Milo Yiannopoulos’s enablers deserve contempt – and must be confronted | Owen Jones

Milo Yiannopoulos
Milo Yiannopoulos: ‘Media outlets saw his hateful pronouncements as a commercial opportunity.’ Photograph: Jeremy Papasso/AP

They were fine with his bigotry, his in-your-face, two-fingers-up transphobia, Islamophobia and misogyny. It took his defence of relationships between “older men” and “younger boys” for their queasiness to set in. The case of Milo Yiannopoulos is indeed a parable of our time. But who do I mean by “they”? In this case, both his associates and his enablers. His associates are the ascendant racist and neo-fascist movements of our time. He was a means to repackage their hatred for a certain demographic: as edgy, trendy, cool. Performative fascism, if you like. That’s why they call themselves the “alt-right”, after all: allowing them to cloak themselves not as a renaissance of fascist movements that have produced only human carnage in their previous incarnations, but as a sexy in-group and subculture that all the new cool kids are part of.

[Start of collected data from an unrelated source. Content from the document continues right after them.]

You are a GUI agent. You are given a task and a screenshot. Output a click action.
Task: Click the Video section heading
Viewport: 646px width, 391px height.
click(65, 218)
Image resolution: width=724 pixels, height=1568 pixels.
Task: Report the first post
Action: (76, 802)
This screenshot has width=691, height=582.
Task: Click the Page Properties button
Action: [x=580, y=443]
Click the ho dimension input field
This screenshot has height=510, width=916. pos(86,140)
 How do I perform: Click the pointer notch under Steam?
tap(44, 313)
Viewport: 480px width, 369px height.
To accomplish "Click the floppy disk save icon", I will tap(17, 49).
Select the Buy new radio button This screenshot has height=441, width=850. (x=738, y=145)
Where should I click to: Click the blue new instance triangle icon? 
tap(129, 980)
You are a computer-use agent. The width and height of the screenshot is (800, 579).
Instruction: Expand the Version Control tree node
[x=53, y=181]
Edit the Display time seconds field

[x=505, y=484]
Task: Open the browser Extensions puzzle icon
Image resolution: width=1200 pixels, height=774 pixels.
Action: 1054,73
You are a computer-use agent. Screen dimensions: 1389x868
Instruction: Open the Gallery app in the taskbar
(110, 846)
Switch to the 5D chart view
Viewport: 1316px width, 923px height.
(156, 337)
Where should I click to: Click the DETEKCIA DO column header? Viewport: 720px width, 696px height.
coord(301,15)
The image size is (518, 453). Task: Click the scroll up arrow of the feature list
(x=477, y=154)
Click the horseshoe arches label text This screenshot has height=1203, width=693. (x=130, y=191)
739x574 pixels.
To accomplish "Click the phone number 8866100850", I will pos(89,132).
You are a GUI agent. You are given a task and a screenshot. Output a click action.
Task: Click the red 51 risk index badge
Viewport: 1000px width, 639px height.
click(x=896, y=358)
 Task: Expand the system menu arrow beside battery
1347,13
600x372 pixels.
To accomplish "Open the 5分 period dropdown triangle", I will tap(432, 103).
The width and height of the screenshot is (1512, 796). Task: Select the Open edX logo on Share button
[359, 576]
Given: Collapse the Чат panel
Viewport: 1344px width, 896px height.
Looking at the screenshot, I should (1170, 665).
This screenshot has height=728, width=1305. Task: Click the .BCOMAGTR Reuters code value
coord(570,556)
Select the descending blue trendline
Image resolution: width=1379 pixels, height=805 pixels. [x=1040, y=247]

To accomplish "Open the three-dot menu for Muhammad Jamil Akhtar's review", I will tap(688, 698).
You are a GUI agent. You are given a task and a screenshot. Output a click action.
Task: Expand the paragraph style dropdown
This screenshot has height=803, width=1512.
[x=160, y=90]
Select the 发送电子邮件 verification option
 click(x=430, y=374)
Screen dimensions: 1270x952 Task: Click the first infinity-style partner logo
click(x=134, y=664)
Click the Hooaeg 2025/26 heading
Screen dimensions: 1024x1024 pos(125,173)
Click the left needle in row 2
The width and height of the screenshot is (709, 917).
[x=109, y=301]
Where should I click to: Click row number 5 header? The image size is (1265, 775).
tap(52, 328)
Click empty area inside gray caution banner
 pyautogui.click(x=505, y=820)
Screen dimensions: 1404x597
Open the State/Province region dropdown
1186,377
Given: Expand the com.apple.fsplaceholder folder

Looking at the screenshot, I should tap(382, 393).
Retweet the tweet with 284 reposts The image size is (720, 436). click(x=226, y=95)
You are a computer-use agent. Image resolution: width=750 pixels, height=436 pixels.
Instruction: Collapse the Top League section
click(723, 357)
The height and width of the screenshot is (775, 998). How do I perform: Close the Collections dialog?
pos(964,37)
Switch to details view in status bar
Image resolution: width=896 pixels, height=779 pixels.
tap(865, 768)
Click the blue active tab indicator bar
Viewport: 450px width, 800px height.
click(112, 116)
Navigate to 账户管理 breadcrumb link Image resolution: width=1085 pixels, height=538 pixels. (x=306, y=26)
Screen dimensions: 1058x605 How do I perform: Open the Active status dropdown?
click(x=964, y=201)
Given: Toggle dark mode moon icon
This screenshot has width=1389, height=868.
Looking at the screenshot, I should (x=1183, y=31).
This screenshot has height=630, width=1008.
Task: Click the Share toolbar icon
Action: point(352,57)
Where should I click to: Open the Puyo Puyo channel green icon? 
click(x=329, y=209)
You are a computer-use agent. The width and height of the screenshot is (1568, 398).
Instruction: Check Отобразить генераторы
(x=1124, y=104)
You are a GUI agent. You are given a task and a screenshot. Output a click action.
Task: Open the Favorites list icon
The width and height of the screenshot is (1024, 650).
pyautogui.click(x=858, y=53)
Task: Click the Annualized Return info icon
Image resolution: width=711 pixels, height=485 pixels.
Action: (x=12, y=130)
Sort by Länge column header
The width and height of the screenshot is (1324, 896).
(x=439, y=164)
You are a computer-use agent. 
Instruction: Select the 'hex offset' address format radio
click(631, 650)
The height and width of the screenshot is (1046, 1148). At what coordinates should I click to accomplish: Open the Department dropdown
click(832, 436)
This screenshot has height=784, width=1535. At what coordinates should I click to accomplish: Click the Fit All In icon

You expect that from the associates – the racists and the fascists who have been defeated in the past but only at the cost of tens of millions of lives. But what of his enablers? While his associates deserve only crushing defeat, his enablers deserve only contempt. It doesn’t matter whether they agree with his bigotry, because they almost certainly do not. But they are fine with it – more than fine, in fact, because it is lucrative. The media outlets and, until its belated cancellation of Yiannopoulos’s lucrative book deal, the publisher Simon & Schuster, saw his hateful pronunciations as a commercial opportunity. There was money to be made. Never mind that they were providing him with a platform to menace and incite hatred against already besieged minorities. He was “controversial”, they would say with a glint in their eye. “Provocative”, even. And then the very media outlets that facilitated his rise would provide a platform for chin-strokers to sagely ask: “Why is this phenomenon on the rise and who is to blame?”

Yet now that there is video evidence that he is an apologist for relationships between older men and younger boys, some of his associates (but not all) and his enablers are electing to distance themselves. His past statements, on the other hand, were apparently entirely permissible. From public platforms he denounced trans people as “gay men dressing up for attention”, for being “mutilated trannies”, inciting his audience with statements such as: “Never feel bad for mocking a transgender person.” At the University of Wisconsin, Milwaukee, he projected the photograph and name of a trans student for the purposes of ridicule. “Do you know what it’s like to be in a room full of people who are laughing at you as if you’re some sort of perverted freak?” the student would later ask. “Do you know what this kind of terror is? No, you don’t.” Yiannopoulos was inciting hatred against a group who, in large part because of the bigotry against them, suffer from extraordinarily high levels of mental distress, of suicide, and who are murdered for who they are.

Here is a man who encouraged hatred against Muslims as they suffer the sort of widespread and publicly acceptable bigotry Jews suffered in the last century. “Look what’s happening in Sweden,” he said. “Look what’s happening anywhere in Germany, anywhere there are large influxes of a Muslim population. Things don’t end well for women and gays.” Never mind that Sweden’s crime rate has been static for many years, or that Malmö – the cause celebre of the racist right – has a slightly lower crime rate than it did a decade ago. This is about inciting hatred and nothing else.

Feminism is a “cancer”, he proclaims as he writes articles for Breitbart entitled “Does feminism make women ugly?” It was his online harassment of Leslie Jones, a black actor, that finally had him banned from Twitter. But you don’t need Twitter to be a troll. Yiannopoulos became ever more lucrative. When he was offered a slot on US talk show Real Time with Bill Maher, the US journalist Jeremy Scahill withdrew. “Milo Yiannopoulos is many bridges too far,” he wrote. “There is no value in ‘debating’ him. Appearing on Real Time will provide Yiannopoulos with a large, important platform to openly advocate his racist, anti-immigrant campaign. It will be exploited by Yiannopoulos in an attempt to legitimise his hateful agenda.” In doing so he showed integrity that the enablers of Yiannopoulos never had.

For years, feminists and trans commentators and activists and others targeted by his bile spoke out, but they weren’t listened to. But they were right. Both his associates and enablers have no excuses. They should be held responsible and accountable. Whether Yiannopoulos disappears or not – I suspect not – there will be others who make bigotry sexy in exchange for commercial success. But there is nothing sexy about racism and fascism. It is a menace to be defeated – and that means confronting not just its sympathisers, but its enablers too.